The nuts and bolts of materiel acquisition in the Army are thus: The field expresses a need for a capability. That need gets developed into requirements by the appropriate cross-functional team within the U.S. Army Futures Command (AFC). AFC works to turn the concept into a technology demonstration and perhaps a prototype. The U.S. Army Training and Doctrine Command (TRADOC) has a hand in all of this because it’s responsible for doctrine and training. Everything that’s acquired has to fit within the Army’s conceptual framework of doctrine, organization, training, materiel, leadership, personnel and facilities (DOTMLPF), and TRADOC owns DOTMLPF. (That TRADOC layer isn’t the only level that’s not in plain sight. More on that in a bit.)
That concept from AFC then gets handed off to a PEO within the Office of the Assistant Secretary of the Army for Acquisition, Logistics and Technology (ASA(ALT)) for development and execution. Once the capability is built, tested and fielded, it’s handed off to the U.S. Army Materiel Command (AMC), more or less, and AMC assumes responsibility for sustainment and logistics and, eventually, divestiture and perhaps demilitarization.
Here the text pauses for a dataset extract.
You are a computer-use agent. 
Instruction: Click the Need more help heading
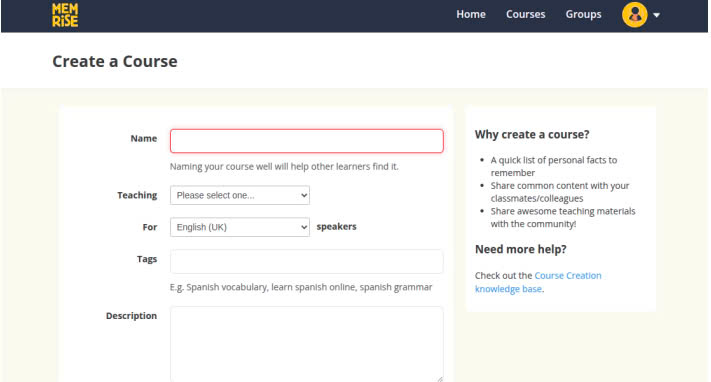coord(521,250)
However, those exchanges are much more complex than any graphic can show, and differ from program to program. What appear to be dividing lines between the organizations’ responsibilities aren’t really dividing lines at all, because the organizations and their functions within the acquisition enterprise are so closely intertwined. (Bromides like “acquisition is a team sport” don’t just appear out of thin air.) And the system is sometimes circular, too, as with older programs that are being upgraded and sustained indefinitely.
As might be clear from the foregoing, the three major organizations that make up the enterprise are AFC, ASA(ALT) and AMC. Other major commands that are involved in the process are the U.S. Army Test and Evaluation Command, the U.S. Army Corps of Engineers, U.S. Army Forces Command and many others. We didn’t put them in for the sake of simplicity.
Acquisition has layers of complexity that are also not depicted. Looked at one way, the acquisition career fields that DAWIA mandates offer a window into those layers. Contracting, program management, engineering, business financial management, life cycle logistics, and test and evaluation are just a few of the layers, each with different imperatives and different work.
So big is Army acquisition that it begins to resemble an infinite coast in the coastline paradox. That paradox has it that the closer you try to measure a coastline, the longer it gets. A coastline is an obviously finite thing, but just how finite depends on how you look at it. Still, it’s not hard to find the beach.
That’s a lot like Army acquisition—the closer you try to look at it, the harder it gets to understand. But everyone knows where the beach is. And, if it were easy to understand, we wouldn’t need Defense Acquisition University.
STEVE STARK is senior editor of Army AL&T magazine. He holds an M.A. in creative writing from Hollins University and a B.A. in English from George Mason University. In addition to more than two decades of editing and writing about the military, science and technology, he is, as Stephen Stark, the best-selling ghostwriter of several consumer health-oriented books and an award-winning novelist.
This article is published in the Winter 2020 issue of Army AL&T magazine.